» **Your goal**:
Where a line holds the word "Save", copy it from the records.
##########
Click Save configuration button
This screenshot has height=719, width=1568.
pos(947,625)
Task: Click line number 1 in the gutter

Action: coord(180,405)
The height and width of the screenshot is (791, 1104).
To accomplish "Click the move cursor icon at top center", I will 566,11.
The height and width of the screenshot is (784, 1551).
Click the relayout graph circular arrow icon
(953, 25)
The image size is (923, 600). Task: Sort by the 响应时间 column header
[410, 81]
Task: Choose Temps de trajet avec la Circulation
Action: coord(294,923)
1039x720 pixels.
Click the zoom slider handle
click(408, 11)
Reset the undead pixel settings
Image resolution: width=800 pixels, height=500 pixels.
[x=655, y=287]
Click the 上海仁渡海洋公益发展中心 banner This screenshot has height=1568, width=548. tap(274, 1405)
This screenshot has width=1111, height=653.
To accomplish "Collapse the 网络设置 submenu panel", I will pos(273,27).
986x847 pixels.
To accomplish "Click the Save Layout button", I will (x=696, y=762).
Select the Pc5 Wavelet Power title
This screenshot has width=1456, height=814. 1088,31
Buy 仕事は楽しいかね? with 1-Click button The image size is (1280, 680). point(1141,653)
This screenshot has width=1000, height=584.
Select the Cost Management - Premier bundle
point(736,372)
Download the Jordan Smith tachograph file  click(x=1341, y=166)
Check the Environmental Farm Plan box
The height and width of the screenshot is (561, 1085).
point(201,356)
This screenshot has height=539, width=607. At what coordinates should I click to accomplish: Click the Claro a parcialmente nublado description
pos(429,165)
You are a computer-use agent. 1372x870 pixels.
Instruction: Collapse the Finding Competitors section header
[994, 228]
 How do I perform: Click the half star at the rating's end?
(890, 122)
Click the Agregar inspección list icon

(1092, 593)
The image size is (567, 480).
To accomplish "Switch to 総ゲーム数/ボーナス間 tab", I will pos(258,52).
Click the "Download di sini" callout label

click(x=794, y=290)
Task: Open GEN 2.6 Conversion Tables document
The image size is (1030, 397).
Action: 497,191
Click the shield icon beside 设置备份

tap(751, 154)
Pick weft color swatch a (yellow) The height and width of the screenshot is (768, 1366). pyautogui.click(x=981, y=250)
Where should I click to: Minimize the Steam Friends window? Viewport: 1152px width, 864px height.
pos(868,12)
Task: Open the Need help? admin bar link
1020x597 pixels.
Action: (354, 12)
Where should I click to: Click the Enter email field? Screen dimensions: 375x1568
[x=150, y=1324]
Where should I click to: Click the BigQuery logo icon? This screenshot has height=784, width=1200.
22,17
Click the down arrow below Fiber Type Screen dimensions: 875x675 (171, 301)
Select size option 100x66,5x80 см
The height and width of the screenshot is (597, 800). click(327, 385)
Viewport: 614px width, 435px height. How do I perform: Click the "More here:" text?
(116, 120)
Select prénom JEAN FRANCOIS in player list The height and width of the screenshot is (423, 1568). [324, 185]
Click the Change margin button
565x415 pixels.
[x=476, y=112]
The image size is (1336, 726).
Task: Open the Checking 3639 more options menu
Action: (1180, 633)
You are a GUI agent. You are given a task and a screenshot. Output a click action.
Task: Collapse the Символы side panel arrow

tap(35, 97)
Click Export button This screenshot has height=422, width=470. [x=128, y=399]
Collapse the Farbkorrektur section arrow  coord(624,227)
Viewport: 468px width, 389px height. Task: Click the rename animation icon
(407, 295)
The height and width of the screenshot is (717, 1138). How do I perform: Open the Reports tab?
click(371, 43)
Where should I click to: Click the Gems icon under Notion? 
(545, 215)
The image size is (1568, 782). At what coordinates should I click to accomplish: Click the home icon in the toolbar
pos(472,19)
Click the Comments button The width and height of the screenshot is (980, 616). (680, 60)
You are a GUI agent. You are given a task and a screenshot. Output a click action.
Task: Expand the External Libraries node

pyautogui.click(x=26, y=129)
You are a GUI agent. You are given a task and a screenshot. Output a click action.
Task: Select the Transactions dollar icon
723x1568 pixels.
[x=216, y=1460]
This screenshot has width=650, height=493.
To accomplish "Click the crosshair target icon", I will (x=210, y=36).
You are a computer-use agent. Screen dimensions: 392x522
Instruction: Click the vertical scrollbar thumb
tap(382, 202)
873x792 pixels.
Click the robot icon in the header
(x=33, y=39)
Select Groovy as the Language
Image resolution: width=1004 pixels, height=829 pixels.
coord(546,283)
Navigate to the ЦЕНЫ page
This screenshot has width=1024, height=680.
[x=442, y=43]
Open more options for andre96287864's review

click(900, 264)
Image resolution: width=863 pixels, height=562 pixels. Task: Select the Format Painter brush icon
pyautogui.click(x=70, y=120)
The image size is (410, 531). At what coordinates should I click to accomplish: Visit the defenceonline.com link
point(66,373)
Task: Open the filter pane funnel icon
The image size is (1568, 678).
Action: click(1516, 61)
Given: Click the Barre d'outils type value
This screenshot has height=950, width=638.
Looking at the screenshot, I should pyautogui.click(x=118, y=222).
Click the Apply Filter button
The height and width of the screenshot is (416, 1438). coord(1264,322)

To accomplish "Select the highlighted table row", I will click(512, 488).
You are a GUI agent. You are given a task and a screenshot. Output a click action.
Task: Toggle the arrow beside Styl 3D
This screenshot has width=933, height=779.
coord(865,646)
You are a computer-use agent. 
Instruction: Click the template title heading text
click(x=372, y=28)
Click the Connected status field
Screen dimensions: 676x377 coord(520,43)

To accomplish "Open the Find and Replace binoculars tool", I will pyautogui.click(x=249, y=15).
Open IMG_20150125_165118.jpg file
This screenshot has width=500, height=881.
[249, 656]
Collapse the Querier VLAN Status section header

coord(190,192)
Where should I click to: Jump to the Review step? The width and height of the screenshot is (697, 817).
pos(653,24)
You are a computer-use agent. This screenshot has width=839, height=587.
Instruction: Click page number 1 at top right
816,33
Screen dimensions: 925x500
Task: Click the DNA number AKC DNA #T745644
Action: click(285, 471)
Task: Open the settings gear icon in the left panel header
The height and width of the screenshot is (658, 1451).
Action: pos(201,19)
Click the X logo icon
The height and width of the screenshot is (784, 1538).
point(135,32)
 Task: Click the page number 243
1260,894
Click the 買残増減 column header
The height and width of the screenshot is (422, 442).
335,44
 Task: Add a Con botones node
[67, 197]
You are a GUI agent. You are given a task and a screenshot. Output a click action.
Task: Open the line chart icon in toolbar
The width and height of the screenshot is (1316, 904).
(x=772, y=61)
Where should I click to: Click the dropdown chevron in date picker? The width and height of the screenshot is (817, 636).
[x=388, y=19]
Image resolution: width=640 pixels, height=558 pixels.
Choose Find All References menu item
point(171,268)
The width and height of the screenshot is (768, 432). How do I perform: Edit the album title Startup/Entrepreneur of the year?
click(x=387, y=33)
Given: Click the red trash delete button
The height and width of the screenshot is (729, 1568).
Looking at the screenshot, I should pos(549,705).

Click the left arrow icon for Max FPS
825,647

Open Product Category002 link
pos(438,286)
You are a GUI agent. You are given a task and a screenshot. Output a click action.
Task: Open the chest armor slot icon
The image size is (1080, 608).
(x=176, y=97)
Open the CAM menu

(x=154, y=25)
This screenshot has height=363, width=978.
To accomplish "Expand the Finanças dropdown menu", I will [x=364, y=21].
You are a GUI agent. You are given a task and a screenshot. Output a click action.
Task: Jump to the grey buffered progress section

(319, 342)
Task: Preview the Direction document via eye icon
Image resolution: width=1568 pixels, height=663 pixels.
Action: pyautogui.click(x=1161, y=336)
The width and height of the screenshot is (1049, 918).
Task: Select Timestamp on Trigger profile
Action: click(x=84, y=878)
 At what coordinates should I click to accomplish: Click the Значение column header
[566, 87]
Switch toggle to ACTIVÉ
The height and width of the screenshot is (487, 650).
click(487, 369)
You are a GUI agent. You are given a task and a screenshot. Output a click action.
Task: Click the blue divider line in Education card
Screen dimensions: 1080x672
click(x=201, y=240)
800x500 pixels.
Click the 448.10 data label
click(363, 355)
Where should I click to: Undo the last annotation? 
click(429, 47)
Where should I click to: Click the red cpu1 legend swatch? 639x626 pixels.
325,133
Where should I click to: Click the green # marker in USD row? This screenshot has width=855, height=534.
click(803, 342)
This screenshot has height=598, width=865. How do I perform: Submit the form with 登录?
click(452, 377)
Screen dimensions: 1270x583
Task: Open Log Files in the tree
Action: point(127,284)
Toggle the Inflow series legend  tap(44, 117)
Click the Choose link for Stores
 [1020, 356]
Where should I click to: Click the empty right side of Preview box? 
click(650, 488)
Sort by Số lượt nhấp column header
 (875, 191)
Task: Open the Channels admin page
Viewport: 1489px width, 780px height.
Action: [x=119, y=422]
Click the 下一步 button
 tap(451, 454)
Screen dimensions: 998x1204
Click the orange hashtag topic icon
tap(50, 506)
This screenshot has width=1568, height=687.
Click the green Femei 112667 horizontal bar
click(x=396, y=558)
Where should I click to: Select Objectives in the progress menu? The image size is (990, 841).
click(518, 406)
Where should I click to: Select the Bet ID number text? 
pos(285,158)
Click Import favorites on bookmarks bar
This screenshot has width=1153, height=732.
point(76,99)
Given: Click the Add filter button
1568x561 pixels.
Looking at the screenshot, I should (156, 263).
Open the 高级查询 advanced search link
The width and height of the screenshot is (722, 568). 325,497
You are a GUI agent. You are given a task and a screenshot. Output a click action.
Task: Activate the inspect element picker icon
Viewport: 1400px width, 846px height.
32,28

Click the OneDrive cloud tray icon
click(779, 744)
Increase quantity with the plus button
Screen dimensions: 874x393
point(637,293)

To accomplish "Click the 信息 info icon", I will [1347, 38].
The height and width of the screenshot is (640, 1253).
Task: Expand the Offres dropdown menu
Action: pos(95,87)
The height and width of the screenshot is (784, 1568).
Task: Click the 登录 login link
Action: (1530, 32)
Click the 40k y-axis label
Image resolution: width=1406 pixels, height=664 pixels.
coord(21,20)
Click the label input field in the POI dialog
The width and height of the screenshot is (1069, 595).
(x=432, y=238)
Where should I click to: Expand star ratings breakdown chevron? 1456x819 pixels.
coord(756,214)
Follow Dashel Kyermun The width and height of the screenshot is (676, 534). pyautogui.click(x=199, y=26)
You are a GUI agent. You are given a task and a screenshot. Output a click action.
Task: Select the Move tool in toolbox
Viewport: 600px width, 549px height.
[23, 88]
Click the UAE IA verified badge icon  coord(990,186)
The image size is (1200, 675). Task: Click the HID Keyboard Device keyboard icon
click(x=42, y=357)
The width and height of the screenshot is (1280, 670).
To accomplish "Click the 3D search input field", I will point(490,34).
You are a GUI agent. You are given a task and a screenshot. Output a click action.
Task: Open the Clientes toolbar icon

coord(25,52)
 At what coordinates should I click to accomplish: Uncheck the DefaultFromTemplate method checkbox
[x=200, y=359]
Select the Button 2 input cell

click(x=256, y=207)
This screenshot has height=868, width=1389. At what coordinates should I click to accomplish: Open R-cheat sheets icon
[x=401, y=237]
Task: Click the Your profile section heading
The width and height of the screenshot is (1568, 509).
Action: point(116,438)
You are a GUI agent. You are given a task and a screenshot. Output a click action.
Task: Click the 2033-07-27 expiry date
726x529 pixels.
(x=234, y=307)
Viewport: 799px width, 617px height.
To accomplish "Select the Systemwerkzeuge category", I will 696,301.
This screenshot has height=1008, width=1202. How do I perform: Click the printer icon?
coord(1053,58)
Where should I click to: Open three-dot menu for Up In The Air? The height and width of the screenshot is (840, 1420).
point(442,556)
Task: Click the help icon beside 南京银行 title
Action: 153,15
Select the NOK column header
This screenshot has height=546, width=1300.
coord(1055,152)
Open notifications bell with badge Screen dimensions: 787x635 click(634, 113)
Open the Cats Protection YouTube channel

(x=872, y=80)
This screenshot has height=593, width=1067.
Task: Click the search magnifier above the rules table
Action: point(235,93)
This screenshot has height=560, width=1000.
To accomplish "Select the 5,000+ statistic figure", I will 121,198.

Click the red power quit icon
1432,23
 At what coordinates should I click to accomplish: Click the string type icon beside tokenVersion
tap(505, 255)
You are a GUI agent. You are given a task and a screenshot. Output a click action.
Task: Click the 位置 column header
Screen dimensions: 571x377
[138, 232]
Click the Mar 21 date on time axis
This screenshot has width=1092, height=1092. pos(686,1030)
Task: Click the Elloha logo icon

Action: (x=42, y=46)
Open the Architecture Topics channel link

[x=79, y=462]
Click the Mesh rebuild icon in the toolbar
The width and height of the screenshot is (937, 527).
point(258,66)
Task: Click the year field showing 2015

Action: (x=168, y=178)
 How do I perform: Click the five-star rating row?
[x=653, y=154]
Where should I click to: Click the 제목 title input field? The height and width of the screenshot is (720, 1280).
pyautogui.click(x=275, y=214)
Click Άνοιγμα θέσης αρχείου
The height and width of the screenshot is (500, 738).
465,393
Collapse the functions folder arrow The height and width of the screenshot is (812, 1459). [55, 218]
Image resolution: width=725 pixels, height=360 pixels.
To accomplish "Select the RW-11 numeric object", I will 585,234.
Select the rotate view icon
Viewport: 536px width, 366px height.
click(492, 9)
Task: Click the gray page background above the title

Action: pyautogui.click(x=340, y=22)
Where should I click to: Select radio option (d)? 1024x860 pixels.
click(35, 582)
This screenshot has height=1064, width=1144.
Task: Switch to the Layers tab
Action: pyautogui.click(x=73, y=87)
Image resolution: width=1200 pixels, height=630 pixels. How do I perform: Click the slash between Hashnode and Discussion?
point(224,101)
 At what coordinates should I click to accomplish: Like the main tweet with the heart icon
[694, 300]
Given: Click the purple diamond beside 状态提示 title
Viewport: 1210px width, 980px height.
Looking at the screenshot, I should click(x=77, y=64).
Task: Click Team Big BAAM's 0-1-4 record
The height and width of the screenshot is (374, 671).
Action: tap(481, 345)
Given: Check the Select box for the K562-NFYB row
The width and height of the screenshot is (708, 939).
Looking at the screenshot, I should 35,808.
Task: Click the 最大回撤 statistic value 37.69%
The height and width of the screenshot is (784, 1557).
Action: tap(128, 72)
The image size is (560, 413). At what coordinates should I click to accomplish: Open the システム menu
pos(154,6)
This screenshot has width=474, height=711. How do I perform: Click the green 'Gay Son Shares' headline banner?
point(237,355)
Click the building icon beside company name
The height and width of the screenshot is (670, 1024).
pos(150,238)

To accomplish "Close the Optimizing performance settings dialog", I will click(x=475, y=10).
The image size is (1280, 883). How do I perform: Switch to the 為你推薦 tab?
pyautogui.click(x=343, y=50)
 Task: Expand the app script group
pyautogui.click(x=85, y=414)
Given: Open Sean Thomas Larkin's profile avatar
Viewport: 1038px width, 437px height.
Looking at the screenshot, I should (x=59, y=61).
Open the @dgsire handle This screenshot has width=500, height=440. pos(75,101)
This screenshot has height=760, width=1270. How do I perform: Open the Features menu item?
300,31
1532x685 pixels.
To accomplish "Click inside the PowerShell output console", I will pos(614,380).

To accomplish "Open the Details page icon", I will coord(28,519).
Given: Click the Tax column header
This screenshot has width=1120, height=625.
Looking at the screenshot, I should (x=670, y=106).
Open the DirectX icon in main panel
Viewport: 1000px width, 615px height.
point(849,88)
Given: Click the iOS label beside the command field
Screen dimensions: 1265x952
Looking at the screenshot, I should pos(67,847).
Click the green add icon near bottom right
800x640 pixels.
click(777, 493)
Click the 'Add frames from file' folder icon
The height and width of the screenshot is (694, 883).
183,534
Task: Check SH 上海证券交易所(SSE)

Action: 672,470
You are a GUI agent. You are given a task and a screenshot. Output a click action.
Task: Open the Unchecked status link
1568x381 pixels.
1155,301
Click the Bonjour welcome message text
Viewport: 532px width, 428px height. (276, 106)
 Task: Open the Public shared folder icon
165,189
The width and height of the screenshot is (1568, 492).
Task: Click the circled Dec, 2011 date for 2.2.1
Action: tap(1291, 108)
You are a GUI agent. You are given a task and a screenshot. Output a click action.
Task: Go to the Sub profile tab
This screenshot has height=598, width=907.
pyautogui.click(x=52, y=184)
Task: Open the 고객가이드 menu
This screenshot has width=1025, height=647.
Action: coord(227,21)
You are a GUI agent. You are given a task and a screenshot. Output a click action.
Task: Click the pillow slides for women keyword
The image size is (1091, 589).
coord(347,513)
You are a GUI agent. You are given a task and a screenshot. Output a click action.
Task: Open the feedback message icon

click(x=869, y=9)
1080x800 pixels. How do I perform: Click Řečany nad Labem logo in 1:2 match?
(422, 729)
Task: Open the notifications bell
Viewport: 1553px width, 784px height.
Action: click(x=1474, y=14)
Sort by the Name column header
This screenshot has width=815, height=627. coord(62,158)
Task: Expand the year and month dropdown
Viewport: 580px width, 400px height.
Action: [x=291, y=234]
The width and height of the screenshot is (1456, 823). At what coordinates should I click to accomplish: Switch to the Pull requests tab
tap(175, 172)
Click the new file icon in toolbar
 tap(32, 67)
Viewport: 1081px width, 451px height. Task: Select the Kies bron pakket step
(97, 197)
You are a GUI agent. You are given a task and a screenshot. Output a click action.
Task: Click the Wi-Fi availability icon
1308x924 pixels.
##########
» **Output of the task**:
Click Save configuration button
To accomplish "Click the Save Layout button", I will (x=696, y=762).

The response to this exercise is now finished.